● **DATA**:
'''

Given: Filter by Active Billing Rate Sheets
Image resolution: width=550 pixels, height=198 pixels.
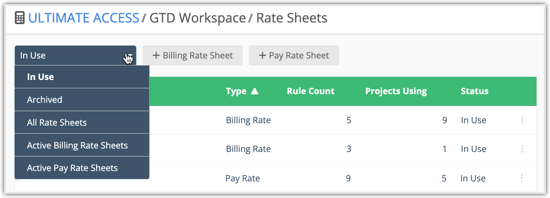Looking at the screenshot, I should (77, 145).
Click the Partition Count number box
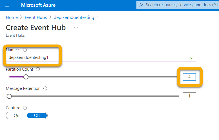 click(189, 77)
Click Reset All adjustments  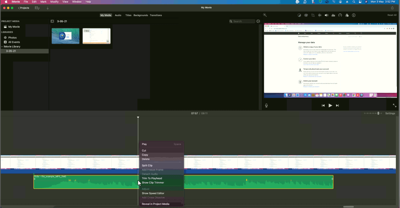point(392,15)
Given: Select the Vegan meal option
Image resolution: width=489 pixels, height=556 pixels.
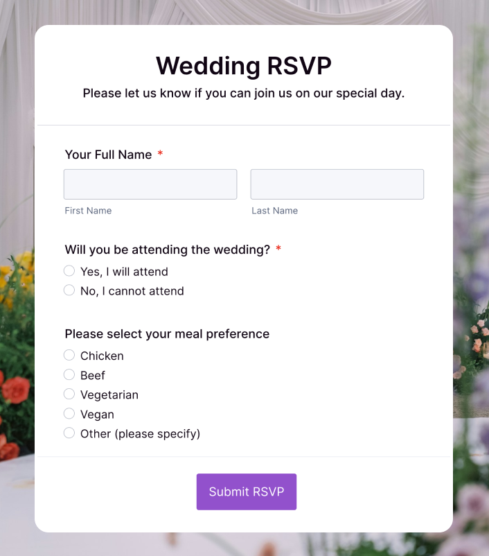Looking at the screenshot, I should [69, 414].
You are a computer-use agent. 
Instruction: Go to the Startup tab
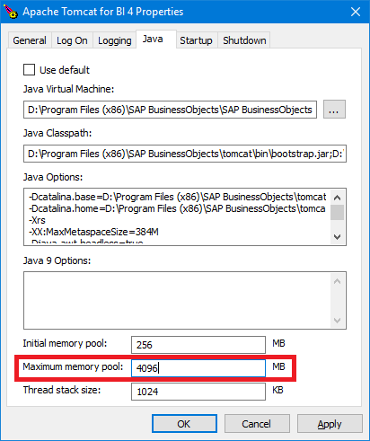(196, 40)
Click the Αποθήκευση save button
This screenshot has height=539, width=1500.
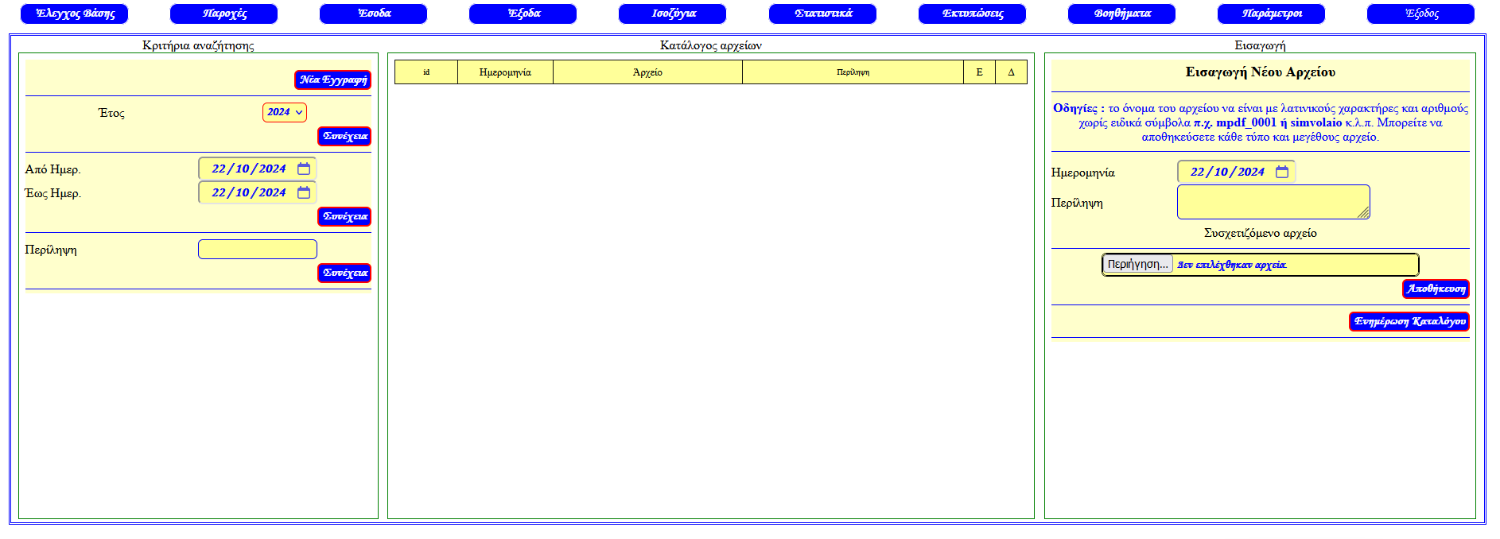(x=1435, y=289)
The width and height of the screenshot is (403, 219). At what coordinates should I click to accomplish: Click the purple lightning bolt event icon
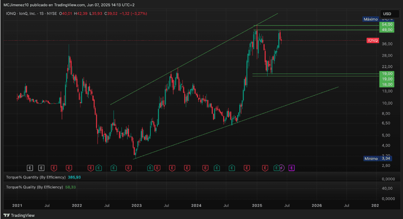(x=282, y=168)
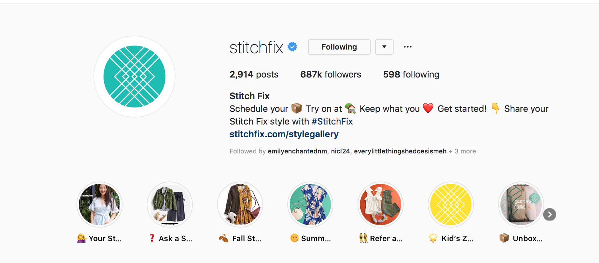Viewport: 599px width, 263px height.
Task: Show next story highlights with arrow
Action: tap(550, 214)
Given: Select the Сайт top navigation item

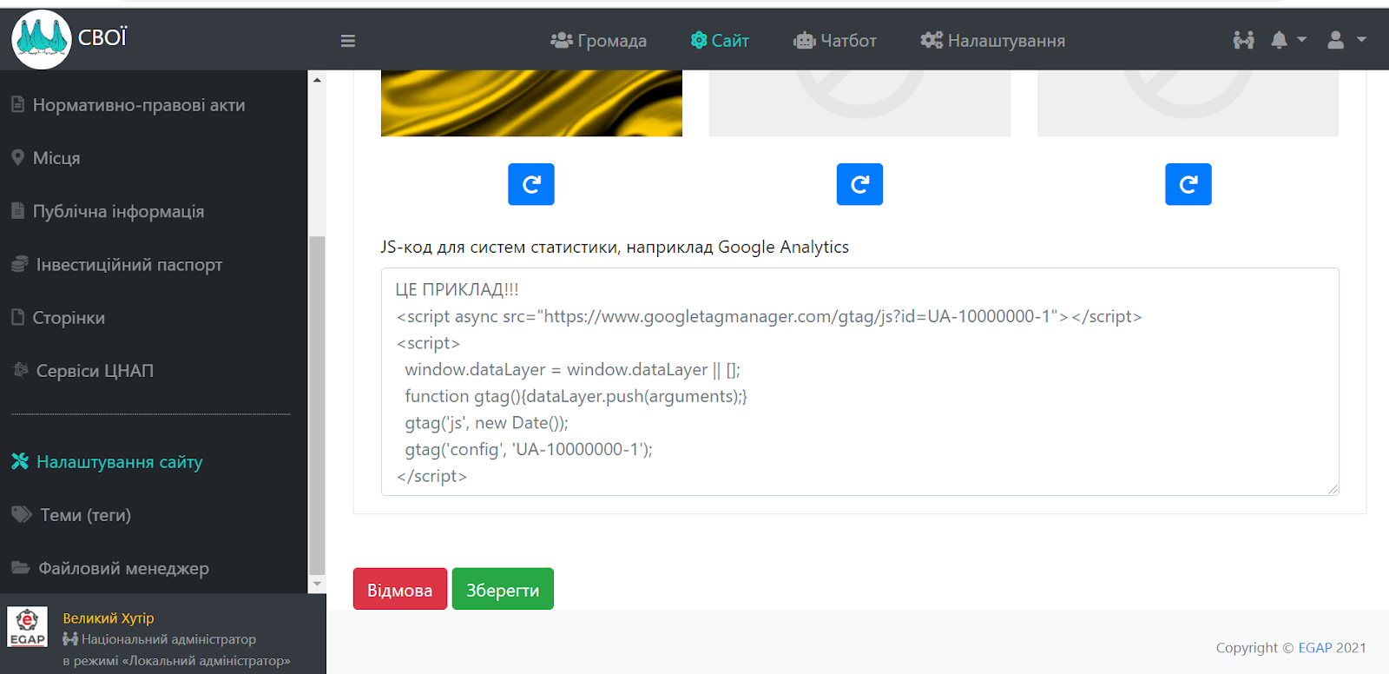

'''

● **PROBLEM TO WORK ON**: Whenever the word "Given" appears in a line of the data above, that line counts. Say how many lines count, and nothing more.

● **RESULT FOR THIS TASK**: 3